* INSTRUCTIONS TO FOLLOW *
Each record needs to be transcribed word for word, though without its pictures.

[Stored items from a collection]
──────
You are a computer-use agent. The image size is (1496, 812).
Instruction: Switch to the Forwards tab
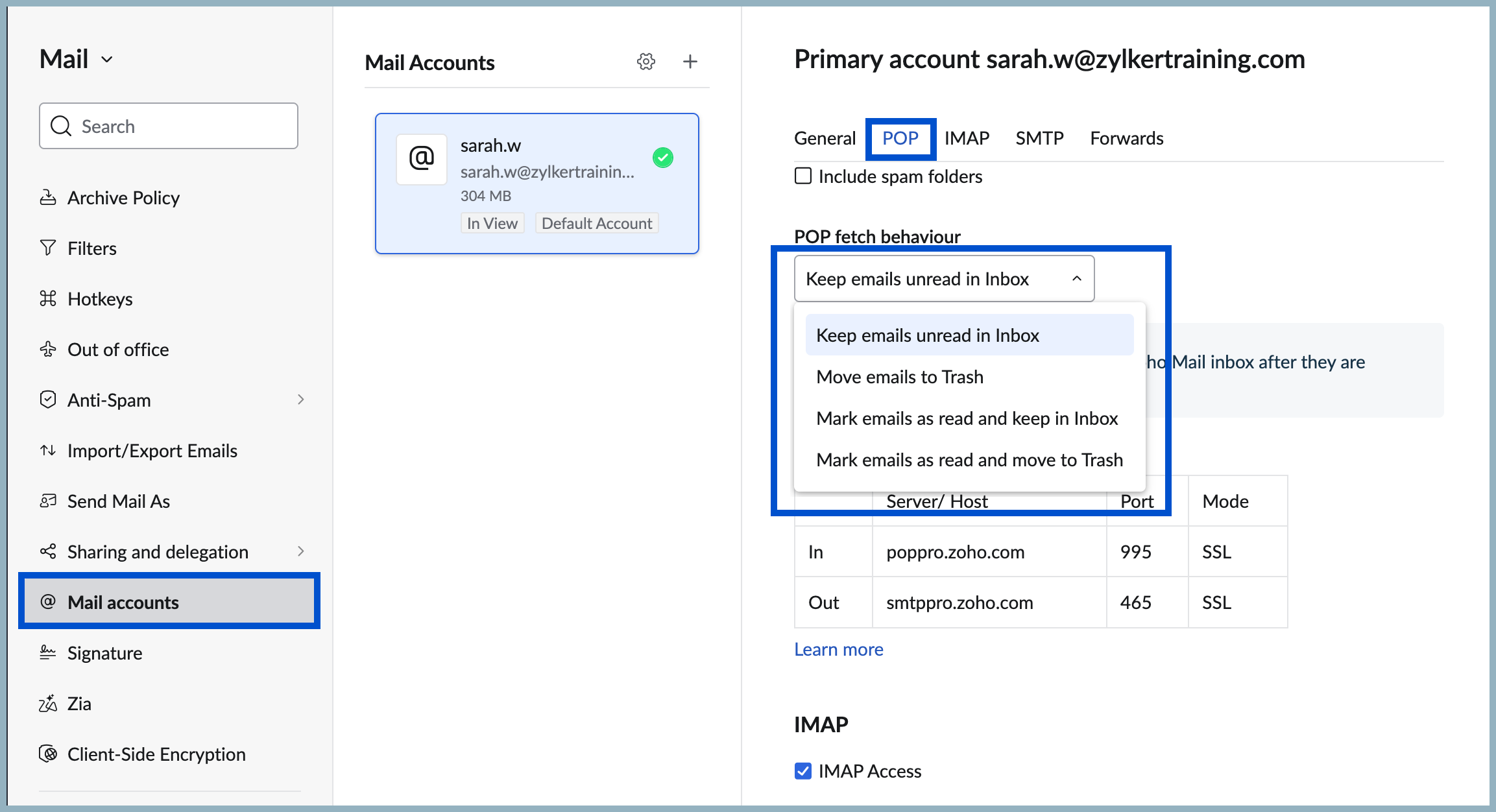tap(1126, 138)
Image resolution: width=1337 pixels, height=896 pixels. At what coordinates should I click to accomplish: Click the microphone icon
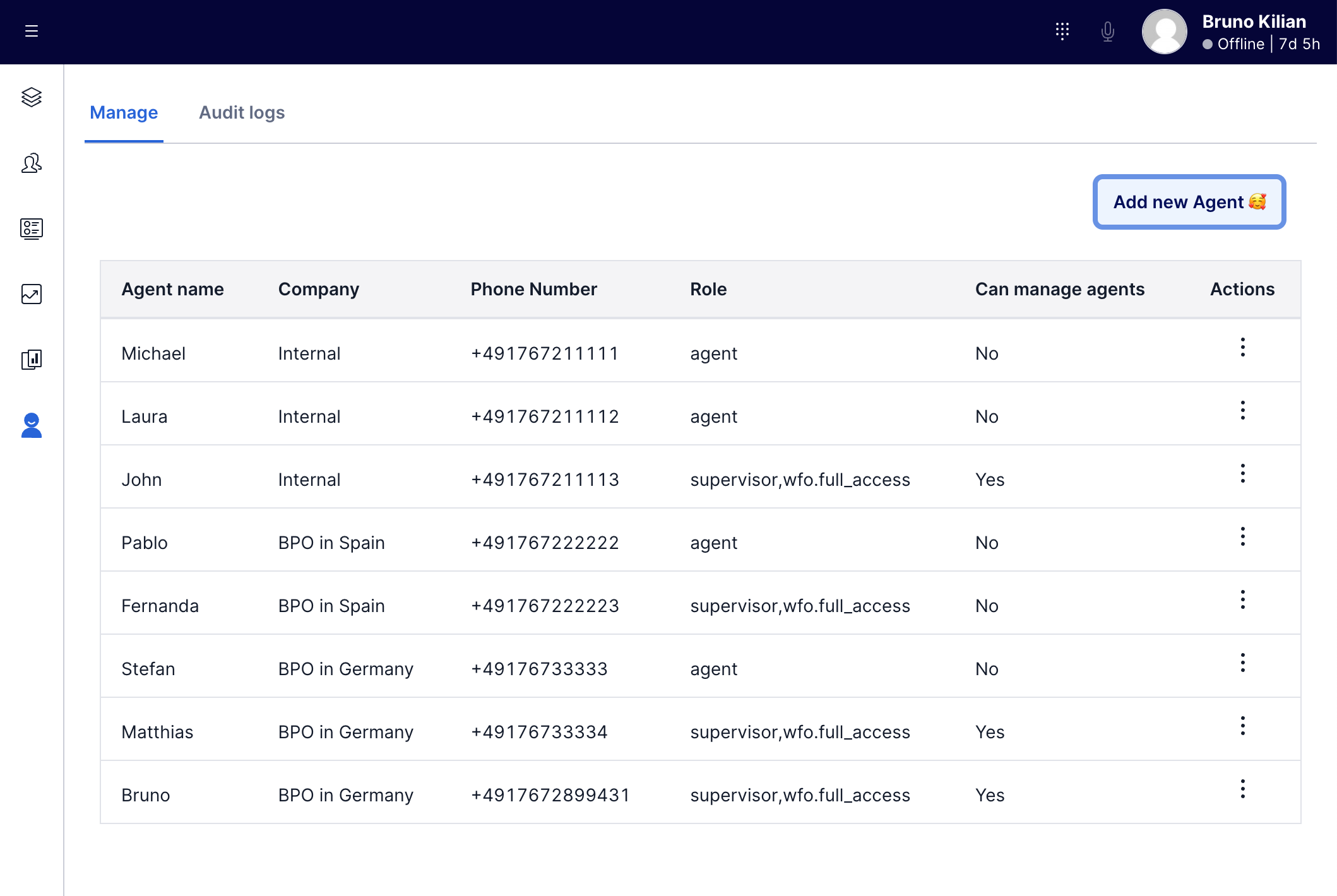[x=1108, y=31]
──────
* SOLVED PROBLEM *
You are a computer-use agent. The image size is (1496, 812).
Instruction: Switch to the Forwards tab
tap(1126, 138)
Image resolution: width=1337 pixels, height=896 pixels. At what coordinates should I click to accomplish: Click the microphone icon
[x=1108, y=31]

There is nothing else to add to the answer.